■ PROBLEM STATEMENT ■
Write out only the lines from the top of the listing below through the one with "You are a computer-use", exactly as they stand, while keeping pictures out of the copy.

■ PROVIDED INFORMATION ■
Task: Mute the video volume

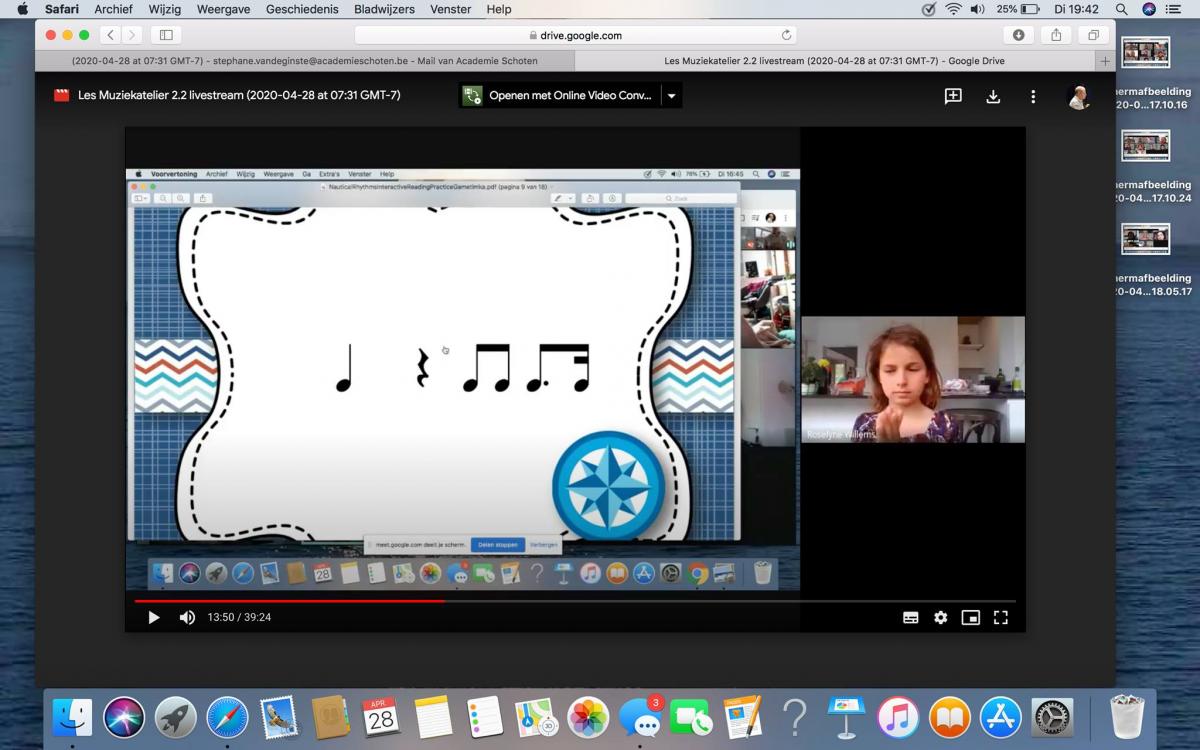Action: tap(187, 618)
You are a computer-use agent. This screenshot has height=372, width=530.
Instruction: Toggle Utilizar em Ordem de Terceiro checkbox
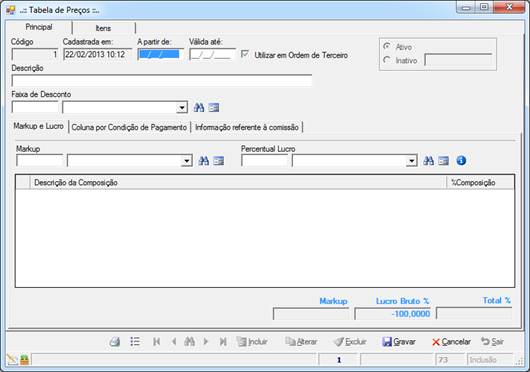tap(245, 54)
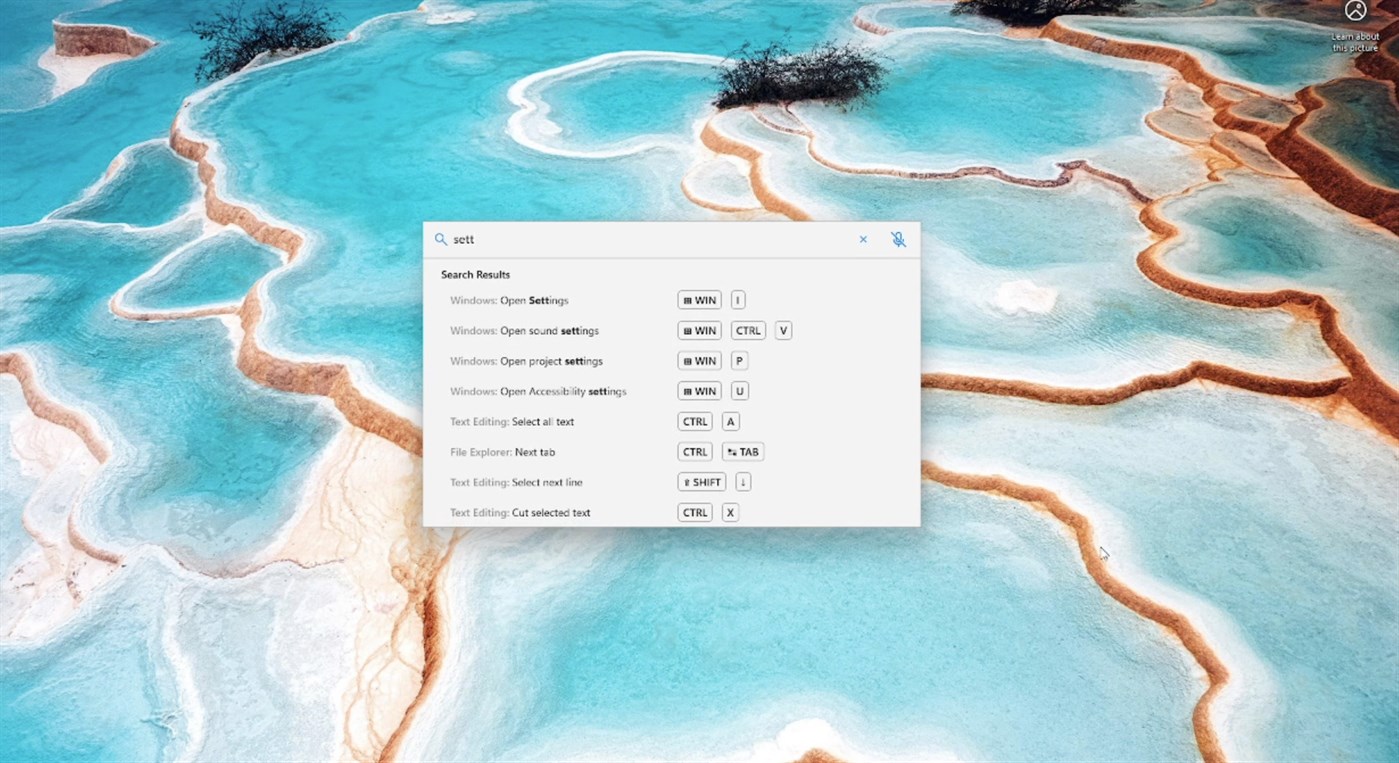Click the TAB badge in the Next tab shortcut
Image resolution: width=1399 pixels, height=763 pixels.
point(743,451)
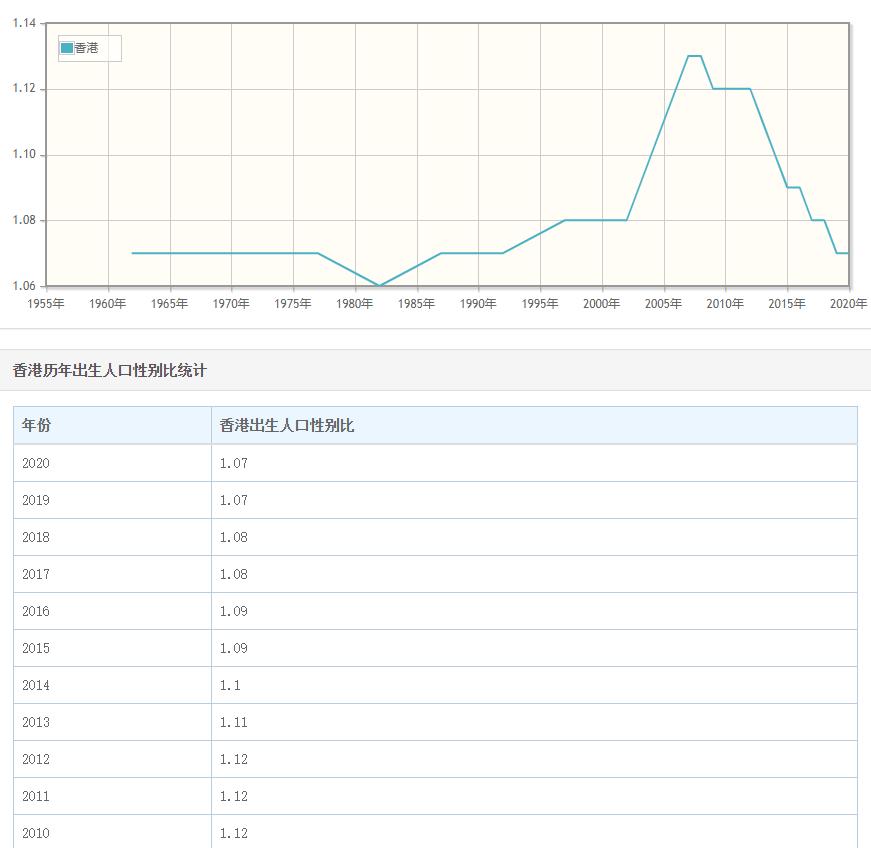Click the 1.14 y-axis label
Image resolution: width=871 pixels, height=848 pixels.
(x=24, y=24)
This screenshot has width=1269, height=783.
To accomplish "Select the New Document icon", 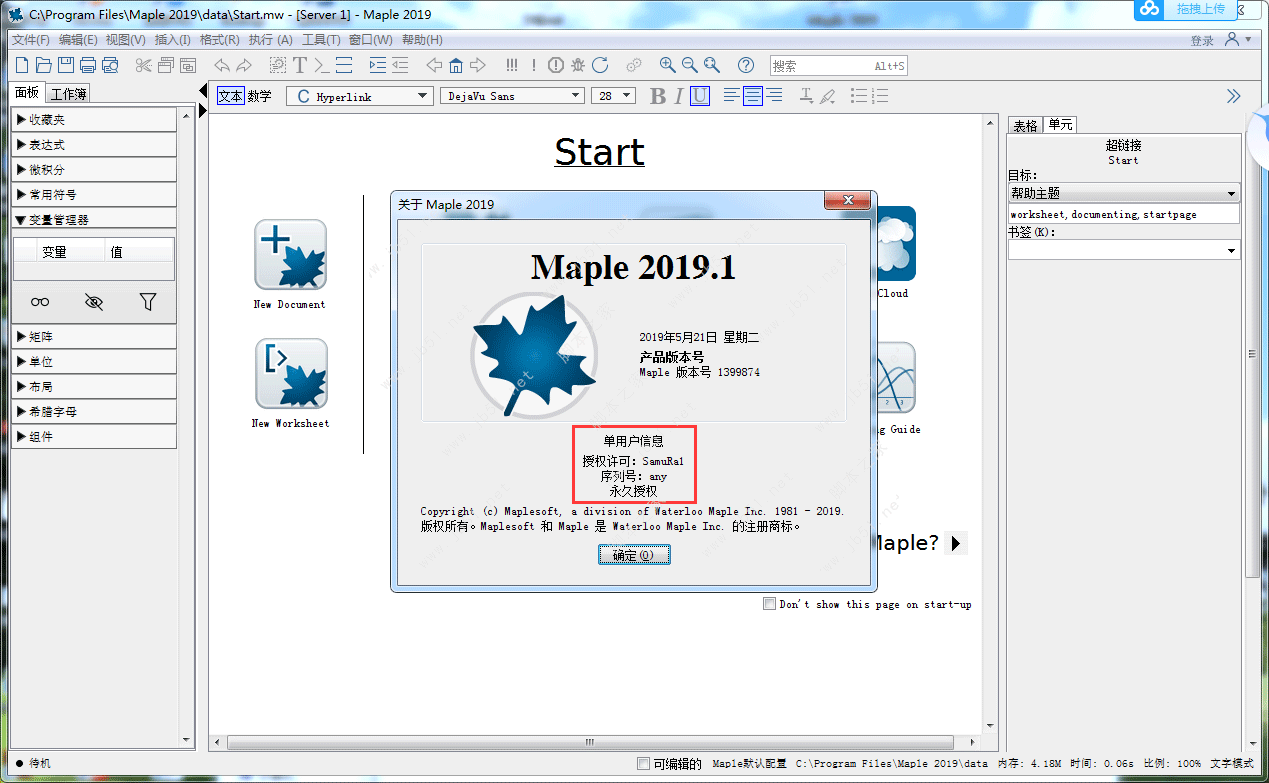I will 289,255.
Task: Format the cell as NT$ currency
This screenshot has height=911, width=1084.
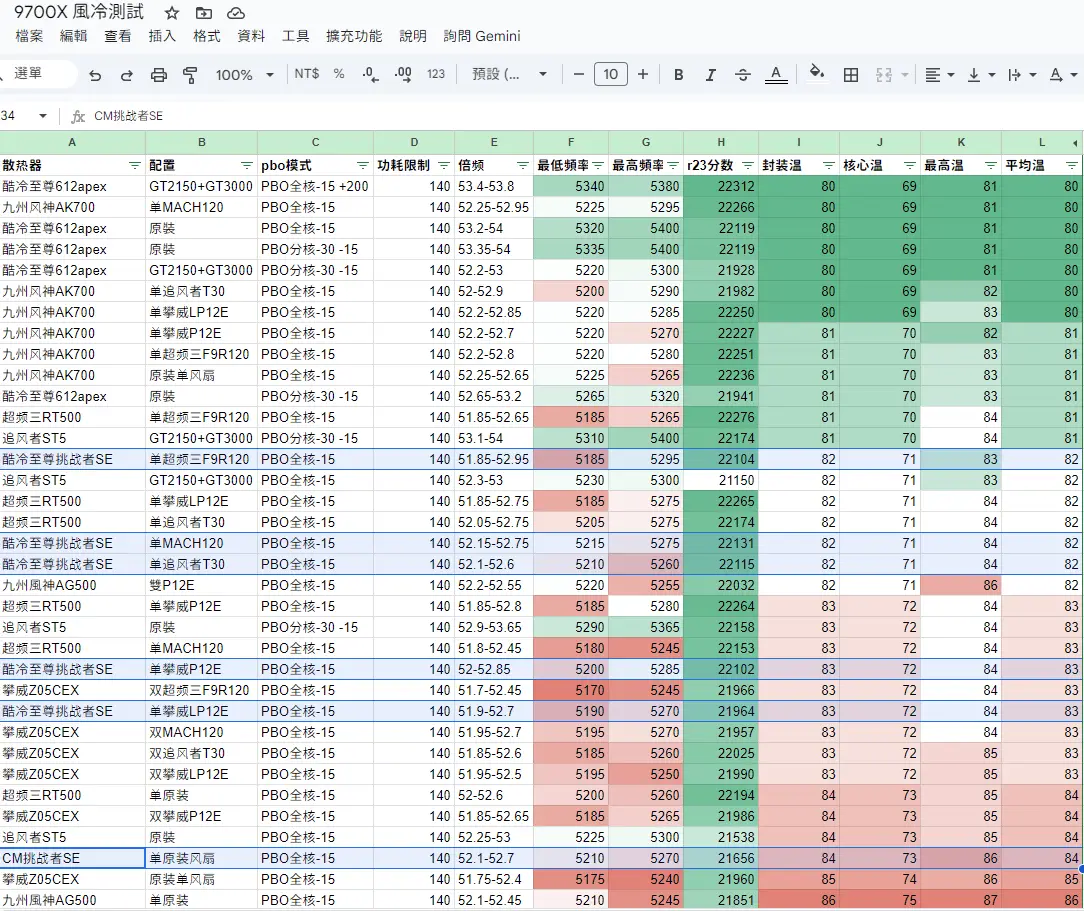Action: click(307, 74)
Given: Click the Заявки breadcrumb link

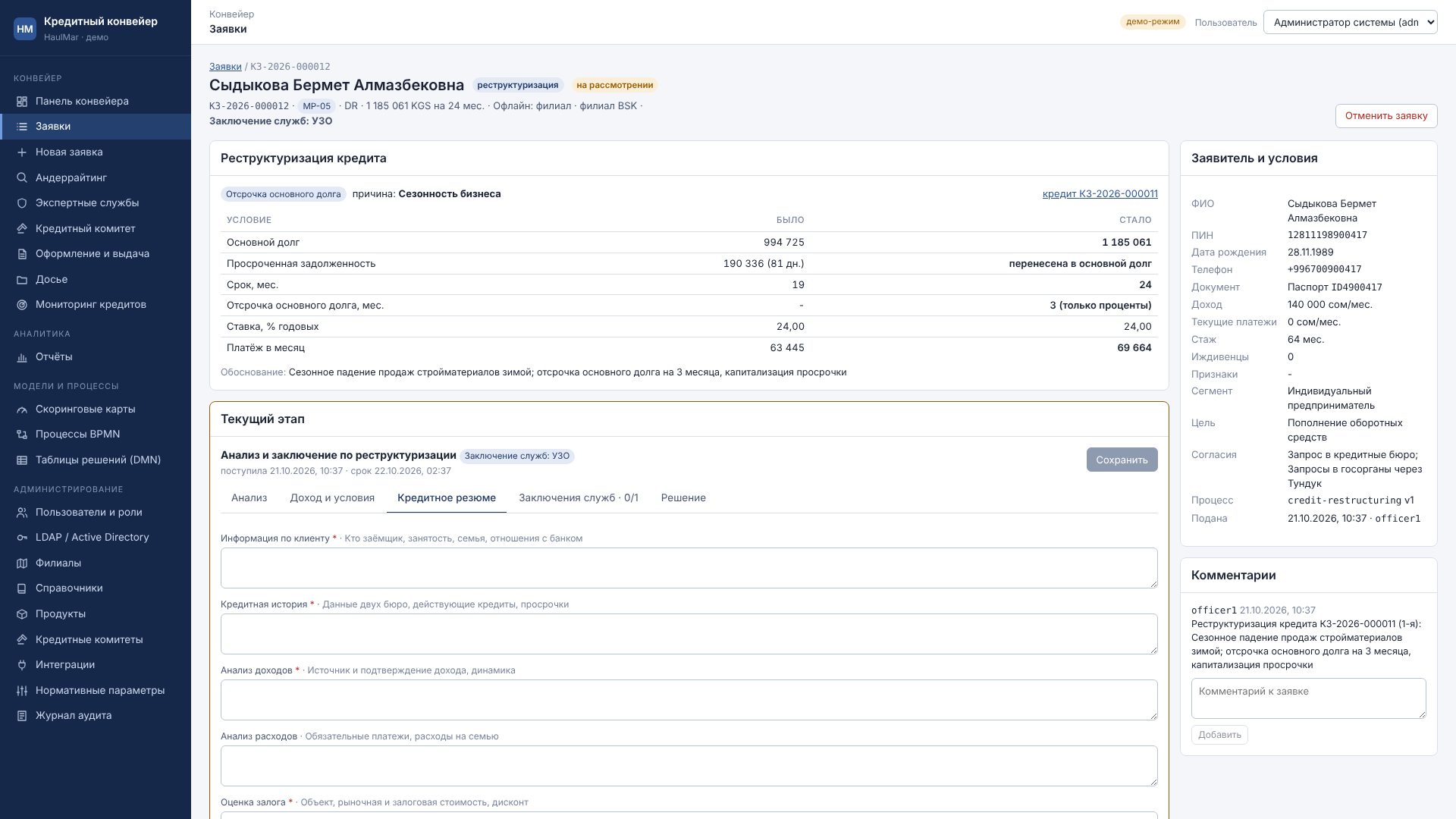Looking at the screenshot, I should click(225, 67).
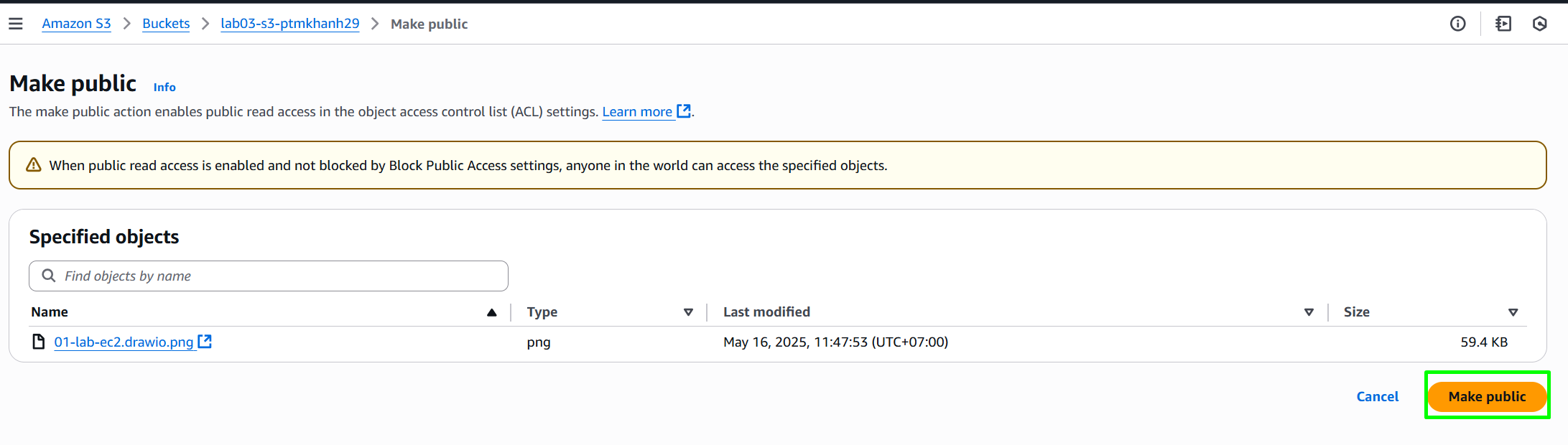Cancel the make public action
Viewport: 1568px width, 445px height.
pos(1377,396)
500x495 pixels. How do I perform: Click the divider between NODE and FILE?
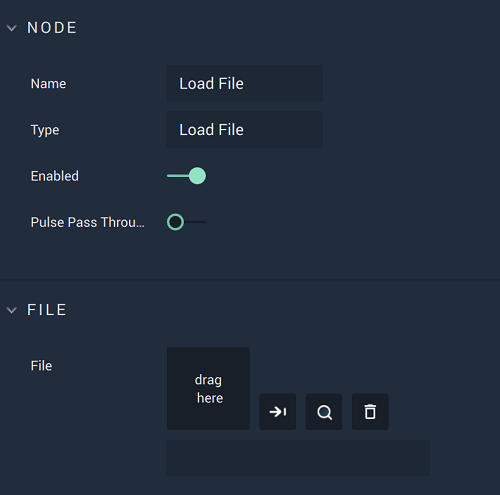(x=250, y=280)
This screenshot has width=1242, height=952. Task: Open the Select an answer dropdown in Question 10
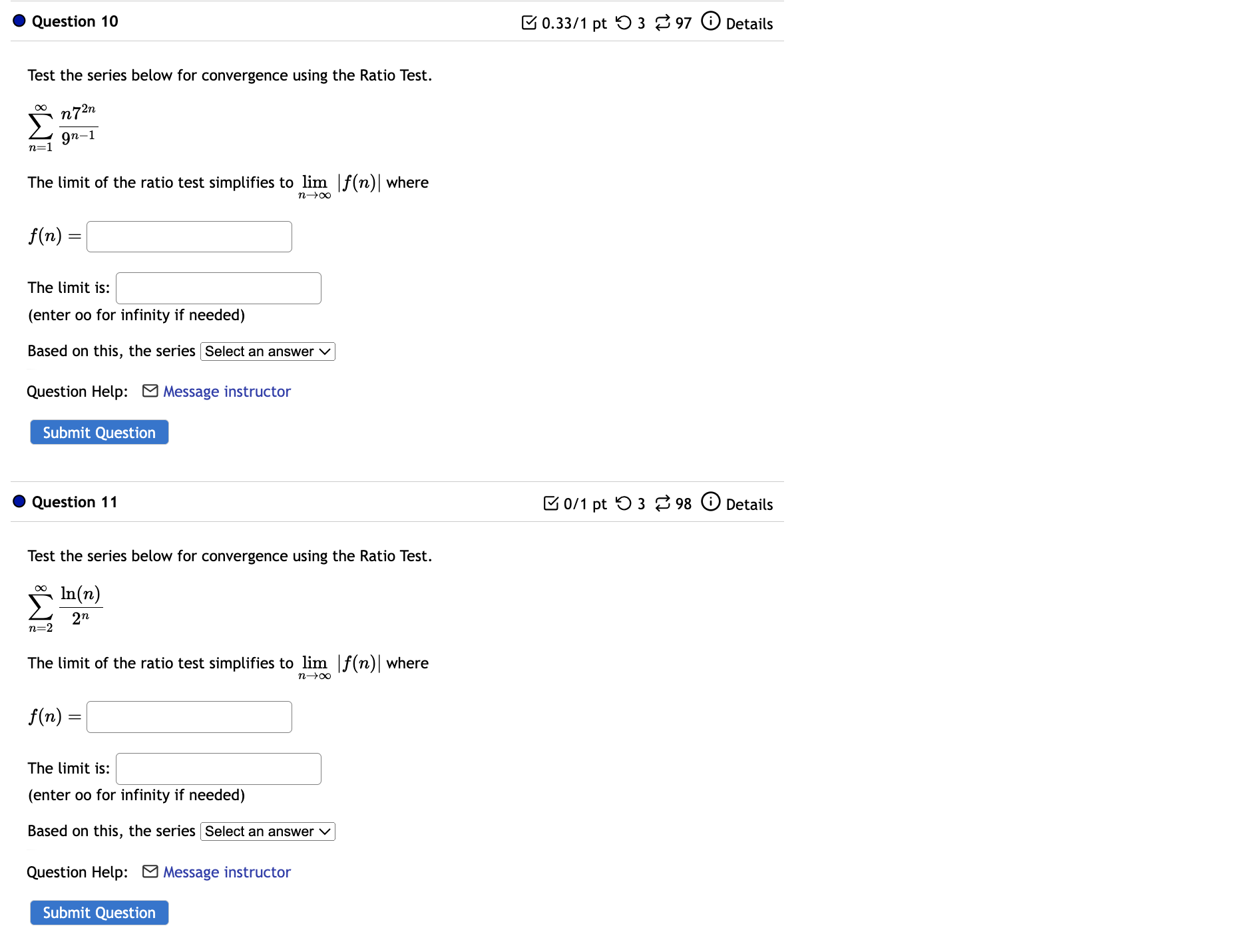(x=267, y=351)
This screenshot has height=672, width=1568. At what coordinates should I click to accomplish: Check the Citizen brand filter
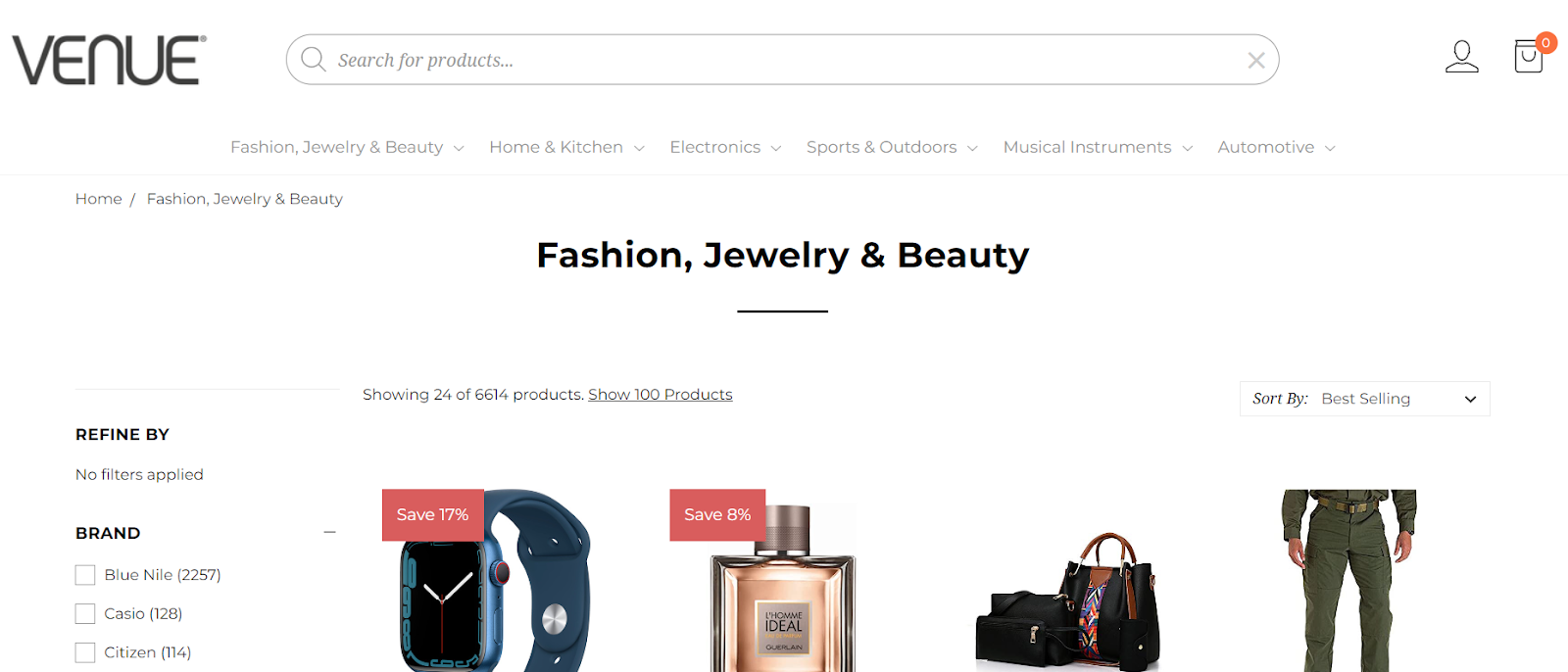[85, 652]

■ EXERCISE ANSWER ■
Task: Mute the video volume

Action: tap(187, 618)
You are a computer-use agent. This screenshot has height=372, width=530.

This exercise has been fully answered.